D-DAY
Five decades ago, a young guitar player on the New York scene named Larry DiMarzio was about to change the future of the electric guitar. Dave Burrluck looks back on the birth of modding
We’re a fickle bunch, aren’t we? A common topic in these pages is how we’re all influenced by brand, its musical genre association, by specification and, I’ll add another, name. If I suggested you try a Full Shredder, Total Metal or Super Gain humbucker for your clean jazz tones, you’d laugh.
When I was writing about Mike Stern’s long-running Yamaha signature last year, checking out the pickups and circuit I was rather surprised to find a Seymour Duncan ’59 bridge humbucker in the neck position paired with a single coil-sized Hot Rails at the bridge, wired not in series but parallel. Pot values for the volume and tone were nominally 250kohms – they actually measured 240k ohms (volume) and 237k (tone). Chatting to Mike, it was pretty clear he didn’t have a clue what actual pickups were in his guitar and had simply listened to prototypes provided by Yamaha until he found what sounded right. Hundreds of gigs later, not to mention recordings, it clearly works for him.

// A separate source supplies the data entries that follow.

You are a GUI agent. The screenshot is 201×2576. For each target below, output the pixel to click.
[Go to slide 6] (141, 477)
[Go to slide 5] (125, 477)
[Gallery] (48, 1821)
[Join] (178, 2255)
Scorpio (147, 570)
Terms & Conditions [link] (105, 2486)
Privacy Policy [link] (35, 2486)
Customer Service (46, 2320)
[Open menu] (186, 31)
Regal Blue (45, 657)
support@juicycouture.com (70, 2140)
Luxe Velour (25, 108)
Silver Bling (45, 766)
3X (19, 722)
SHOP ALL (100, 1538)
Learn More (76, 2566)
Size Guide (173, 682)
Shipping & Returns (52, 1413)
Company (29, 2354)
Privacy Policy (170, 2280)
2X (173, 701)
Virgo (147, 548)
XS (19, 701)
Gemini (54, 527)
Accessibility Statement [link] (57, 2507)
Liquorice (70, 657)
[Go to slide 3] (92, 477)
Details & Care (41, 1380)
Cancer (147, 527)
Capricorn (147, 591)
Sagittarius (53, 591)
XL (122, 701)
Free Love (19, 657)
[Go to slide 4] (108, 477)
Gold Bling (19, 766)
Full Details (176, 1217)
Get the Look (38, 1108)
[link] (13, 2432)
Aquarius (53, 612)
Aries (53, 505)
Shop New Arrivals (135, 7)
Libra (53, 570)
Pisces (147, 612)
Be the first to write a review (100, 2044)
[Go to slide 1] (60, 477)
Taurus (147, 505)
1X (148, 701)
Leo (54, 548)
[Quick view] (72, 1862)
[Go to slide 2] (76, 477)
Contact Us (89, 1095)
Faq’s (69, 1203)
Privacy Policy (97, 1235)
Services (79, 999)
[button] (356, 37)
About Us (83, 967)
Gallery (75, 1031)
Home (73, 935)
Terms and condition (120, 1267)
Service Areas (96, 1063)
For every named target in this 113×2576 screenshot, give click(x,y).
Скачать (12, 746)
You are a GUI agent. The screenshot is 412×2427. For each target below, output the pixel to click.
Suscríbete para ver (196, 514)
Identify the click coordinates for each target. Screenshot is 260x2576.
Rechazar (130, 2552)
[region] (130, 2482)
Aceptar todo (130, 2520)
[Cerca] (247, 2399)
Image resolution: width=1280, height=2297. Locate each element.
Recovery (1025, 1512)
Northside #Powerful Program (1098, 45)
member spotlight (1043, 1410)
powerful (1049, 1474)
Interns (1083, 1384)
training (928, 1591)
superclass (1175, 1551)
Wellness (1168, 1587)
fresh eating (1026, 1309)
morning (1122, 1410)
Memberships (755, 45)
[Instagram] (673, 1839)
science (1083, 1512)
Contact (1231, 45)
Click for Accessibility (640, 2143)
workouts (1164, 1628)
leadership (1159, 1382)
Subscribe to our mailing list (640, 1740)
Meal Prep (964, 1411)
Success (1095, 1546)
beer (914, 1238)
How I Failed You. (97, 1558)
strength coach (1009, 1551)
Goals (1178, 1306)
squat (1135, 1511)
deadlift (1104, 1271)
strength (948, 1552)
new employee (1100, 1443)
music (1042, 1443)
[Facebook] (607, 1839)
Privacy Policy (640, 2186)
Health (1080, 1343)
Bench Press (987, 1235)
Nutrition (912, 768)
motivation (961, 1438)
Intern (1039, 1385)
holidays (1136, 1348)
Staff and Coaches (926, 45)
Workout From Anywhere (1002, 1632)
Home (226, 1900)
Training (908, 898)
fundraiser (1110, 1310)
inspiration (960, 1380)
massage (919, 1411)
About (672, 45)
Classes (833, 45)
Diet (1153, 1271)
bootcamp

It could be argued, in Mike’s case, that the apparently wrong pickups and the wrong pot values makes a big right.
But you could also argue that the majority of the keystone pickups weren’t designed for the uses they’ve since become associated with. The P-90, created back in the mid-40s, clearly wasn’t designed to produce the gritty and raw tones we relate it to today. The original Gibson humbucker? The Tele’s and Strat’s single coils? The clever move was that none of these pickups had names that linked them to any genre. That came later.
“The Super Distortion was the first readily available replacement pickup – uptake was huge”
This later DiMarzio PAF has more regular screw and slug polepieces
The author’s old Super Distortion, now in need of some TLC
However, if you call your pickup the Super Distortion then its intention is obvious – not least when you learn that it has a near 14kohms DCR and uses an oversized ceramic magnet. If I admit that it’s one of my favourite pickups, I’m going to get laughed at and thrown out of the Cool Tone School.